**AIM OF THE TASK**
Reproduce the records below exactly, but only between the lines holding "This screenshot has height=786, width=1512." and "Expand the Excel Name Box dropdown", inclusive.

--- DATASET EXTRACT Enclosed Below ---

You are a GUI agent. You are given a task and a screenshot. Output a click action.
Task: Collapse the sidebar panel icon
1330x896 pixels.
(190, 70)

--- End of Enclosed DATASET EXTRACT ---
--- DATASET EXTRACT Enclosed Below ---

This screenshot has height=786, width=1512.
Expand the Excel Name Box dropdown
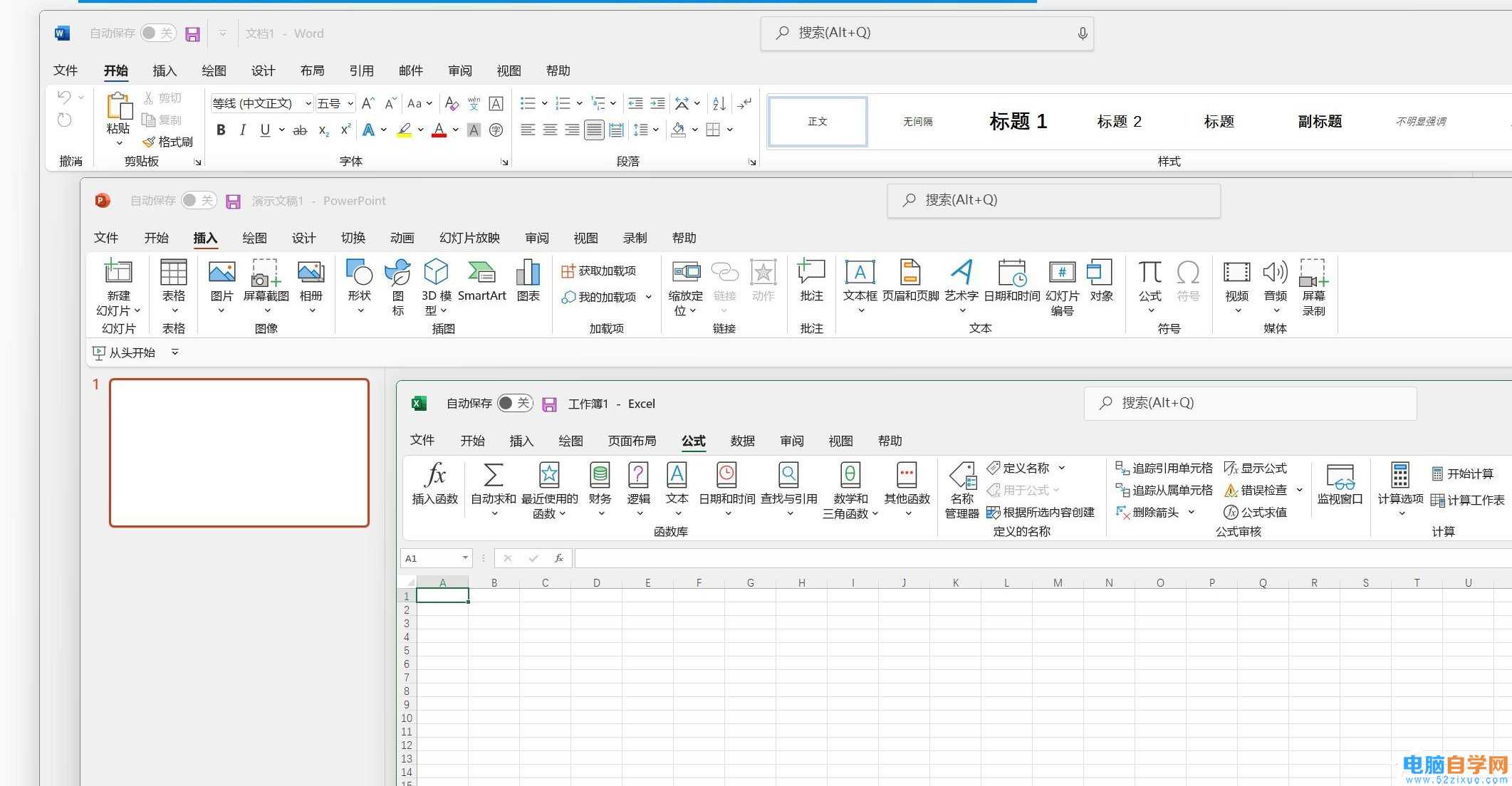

--- End of Enclosed DATASET EXTRACT ---
--- DATASET EXTRACT Enclosed Below ---

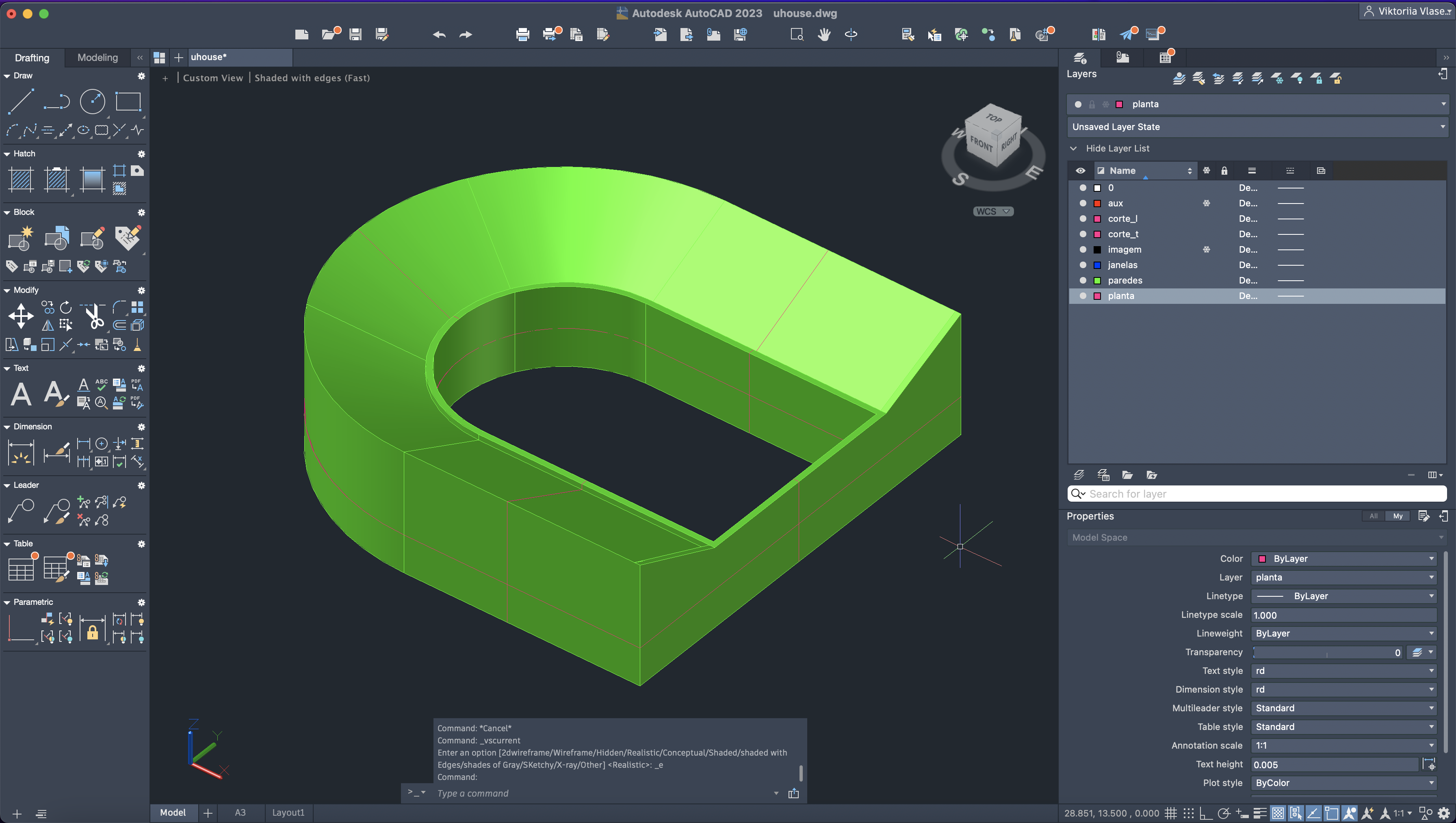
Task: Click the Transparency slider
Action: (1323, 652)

--- End of Enclosed DATASET EXTRACT ---

**RESPONSE TO THIS EXERCISE**
This screenshot has height=786, width=1512.
Expand the Excel Name Box dropdown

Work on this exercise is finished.